Selon Ocasio-Cortez, les démocrates présents à Munich sont là pour « raconter une histoire plus large : ce qui se passe actuellement est en effet très grave, et nous sommes entrés dans une nouvelle ère, à la fois sur le plan intérieur et mondial ».
« Je pense donc que beaucoup d’entre nous sont ici pour dire : nous sommes présents et prêts pour le prochain chapitre, non pas pour que le monde se replie sur l’isolationnisme, mais pour approfondir nos partenariats avec un engagement renforcé envers l’intégrité et nos valeurs. »
- En réponse au gouverneur de Californie, Gavin Newsom, qui avait déclaré plus tôt dans la journée que « Donald Trump est temporaire — il ne sera plus là dans trois ans », Ocasio-Cortez ajoute : « De nombreux dirigeants ont affirmé que nous pourrions revenir en arrière, mais je pense que nous devons reconnaître que nous vivons un moment nouveau, une époque différente. Cela ne signifie pas pour autant que la majorité des Américains est prête à abandonner l’ordre international fondé sur des règles, ni à renoncer à son engagement envers la démocratie ».

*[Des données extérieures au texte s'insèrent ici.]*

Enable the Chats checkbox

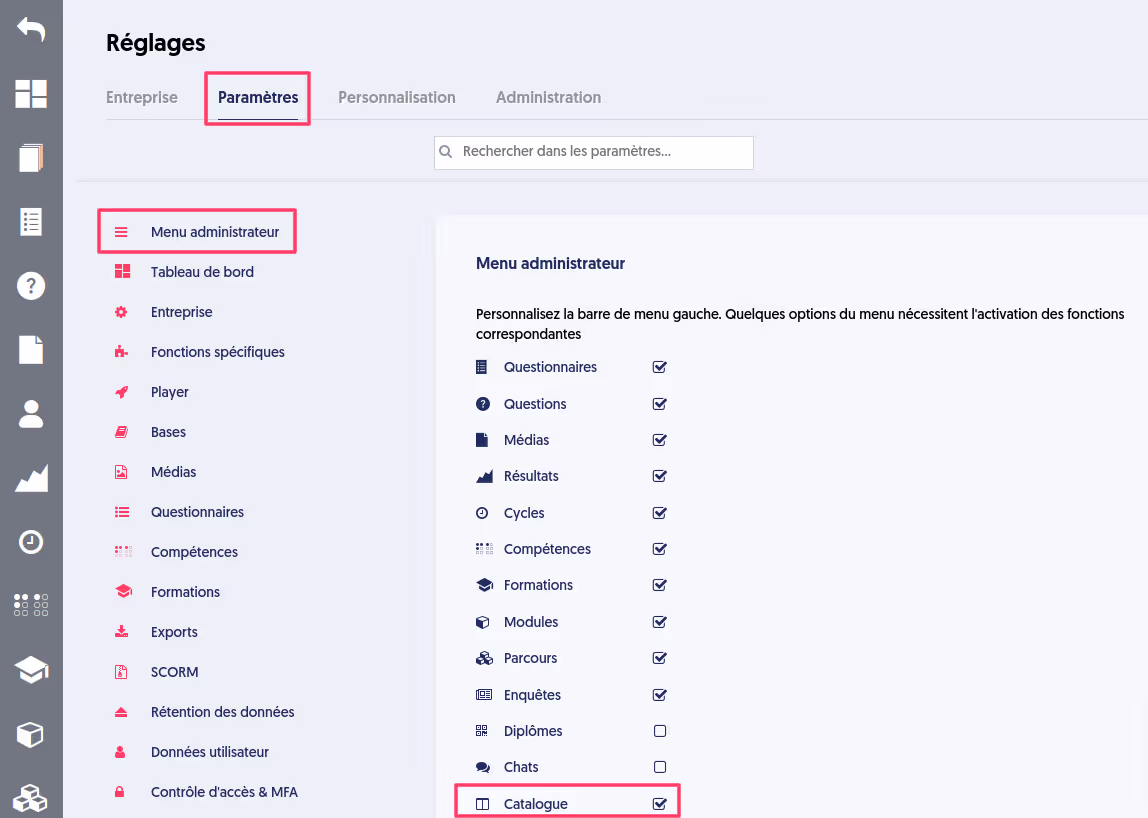point(660,767)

- Interrogée sur ce que devrait sauver une potentielle administration démocrate du système international, elle ajoute : « Je crois que nous devons comprendre qu’au sein d’un ordre fondé sur des règles, l’hypocrisie constitue une vulnérabilité. Ce que nous recherchons, c’est un retour à un tel ordre, débarrassé de ses contradictions. En effet, trop souvent, en Occident, nous avons détourné le regard face à des populations jugées dérangeantes, donnant lieu à ces paradoxes : qu’il s’agisse de l’enlèvement d’un chef d’État étranger, de menaces envers nos alliés en évoquant la colonisation du Groenland ou encore de l’inaction face à un génocide. Les hypocrisies sont des vulnérabilités et menacent les démocraties dans le monde entier ».
La représentante de New York livre également son analyse de la politique de Donald Trump.
- « Ils cherchent à retirer les États-Unis du monde entier afin que nous entrions dans une ère d’autoritarismes qui pourront se le partager — où Donald Trump pourrait dominer l’hémisphère occidental et l’Amérique latine comme son terrain de jeu personnel, où Poutine pourrait agiter le sabre à travers l’Europe et tenter d’intimider nos alliés, et où les régimes autoritaires contrôlent essentiellement leurs propres zones géographiques. Ce sont nos alliances mondiales qui peuvent constituer un frein net à la consolidation autoritaire du pouvoir, notamment face à l’installation de gouvernements fantoches régionaux ».
Ocasio-Cortez lie les inégalités aux évolutions de la politique américaine, tant sur le plan intérieur qu’étrangère :
- « Nous constatons, dans les économies du monde entier — y compris aux États-Unis — que des niveaux extrêmes d’inégalités de revenus conduisent à l’instabilité sociale et, d’une certaine manière, alimentent l’autoritarisme, le populisme de droite et une politique intérieure très dangereuse. C’est la conséquence directe non seulement des inégalités de revenus, mais aussi de l’échec des démocraties, pendant des décennies, à produire des résultats — l’incapacité à garantir des salaires plus élevés, l’incapacité à encadrer les grandes entreprises. La question de l’antitrust vient d’être évoquée. Aux États-Unis, l’antitrust est une valeur fondamentale — non seulement parce que la montée des monopoles entraîne des abus de pouvoir économique et corporatif, mais aussi parce qu’à un certain niveau de concentration des marchés et de consolidation des entreprises, une firme géante peut devenir si puissante que son influence rivalise avec celle des États. Dans les démocraties, nous élisons des dirigeants. Mais lorsque de très grandes entreprises commencent à absorber le secteur public et à capter les dépenses publiques, elles finissent par dicter les règles du jeu. Et nous commençons à le voir, avec certains membres de la classe des milliardaires qui imposent leur influence dans la politique nationale et internationale. Il est donc d’une urgence absolue de remettre nos économies en ordre et d’obtenir des gains matériels pour les classes populaires. Faute de quoi, nous basculerons vers un monde plus isolé, dominé par des régimes autoritaires qui, eux non plus, ne répondent pas aux besoins des travailleurs ».
Elle ajoute :
- « Nous devons adopter une politique centrée sur la classe populaire si nous voulons réussir, mais aussi si nous voulons repousser les fléaux de l’autoritarisme, qui lancent des appels politiques séduisants incitant les gens à chercher des boucs émissaires à blâmer pour la montée des inégalités économiques à la fois domestiques et internationales ».